• _TASK DETAILS_: Without any pictures, output the records exactly as they are.
*** SUPPLIED MATERIAL
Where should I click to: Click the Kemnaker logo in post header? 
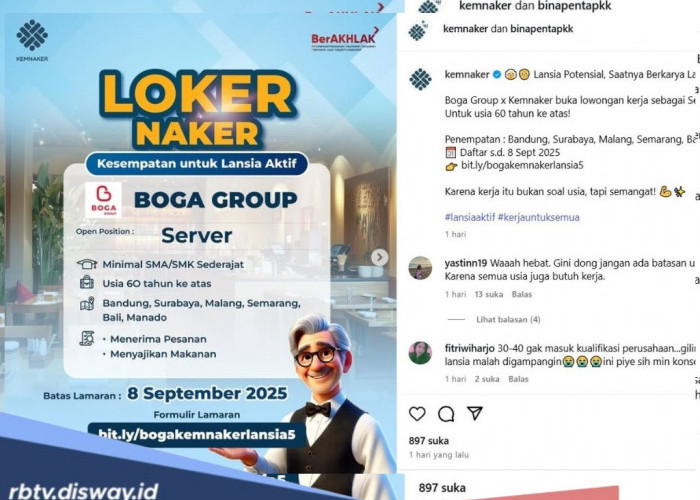click(418, 30)
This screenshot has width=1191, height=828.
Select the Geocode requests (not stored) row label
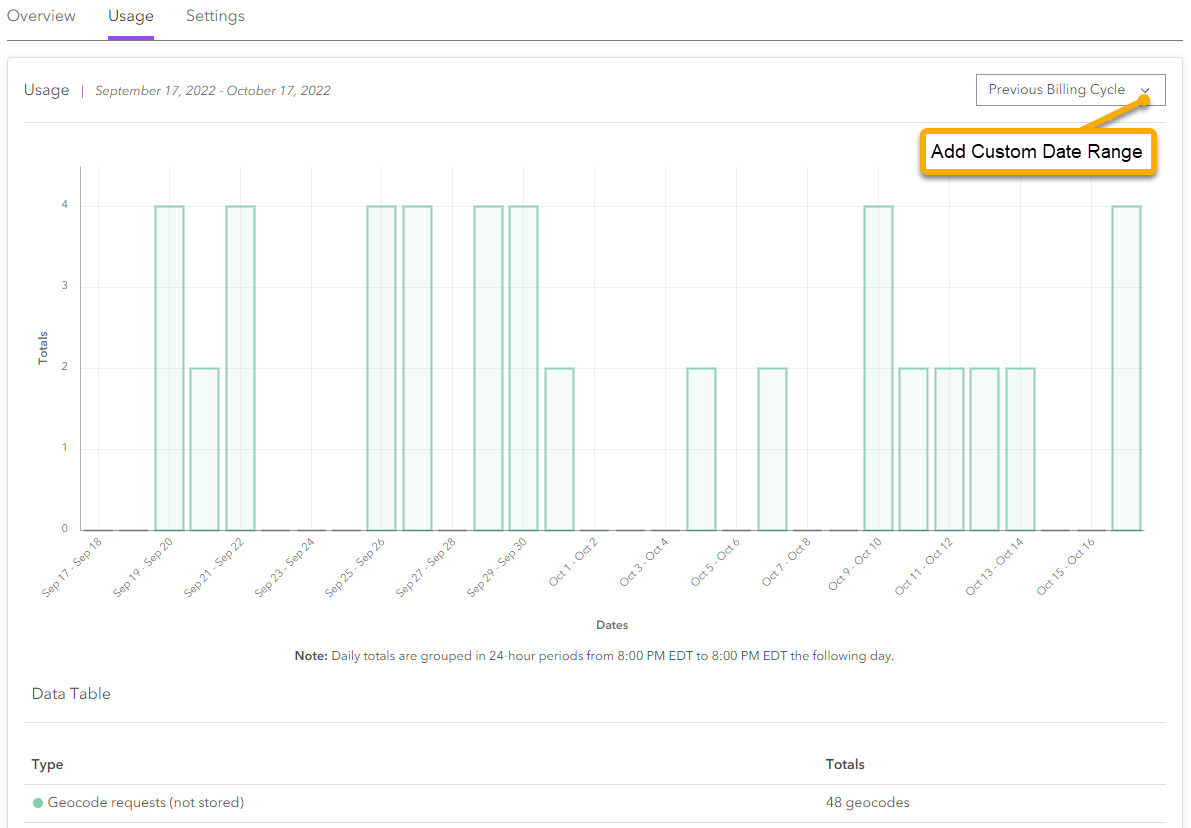[x=146, y=802]
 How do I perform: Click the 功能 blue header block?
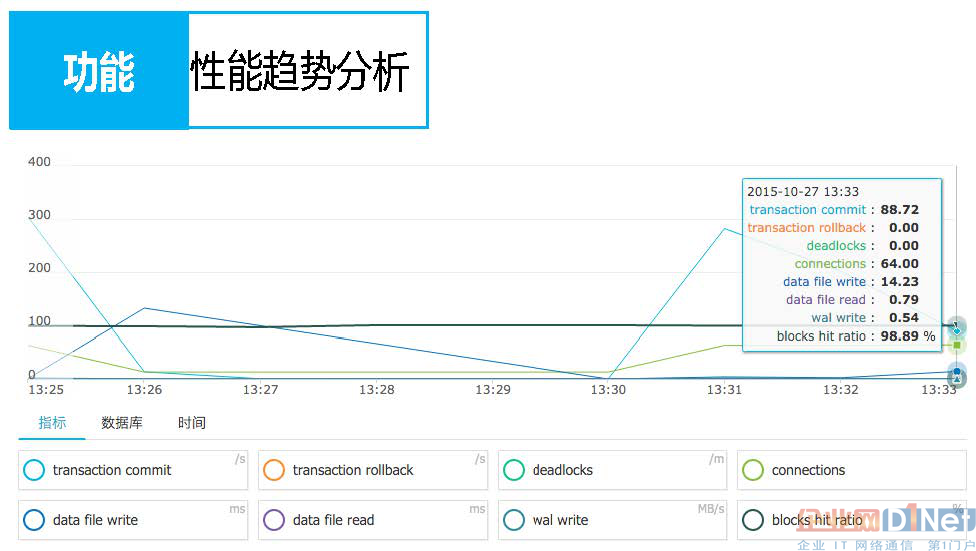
******
• _RESULT FOR THIS EXERCISE_:
Where should I click to: Click the Kemnaker logo in post header? 
click(418, 30)
This screenshot has width=1191, height=828.
Select the Geocode requests (not stored) row label
[x=146, y=802]
 How do I perform: Click the 功能 blue header block?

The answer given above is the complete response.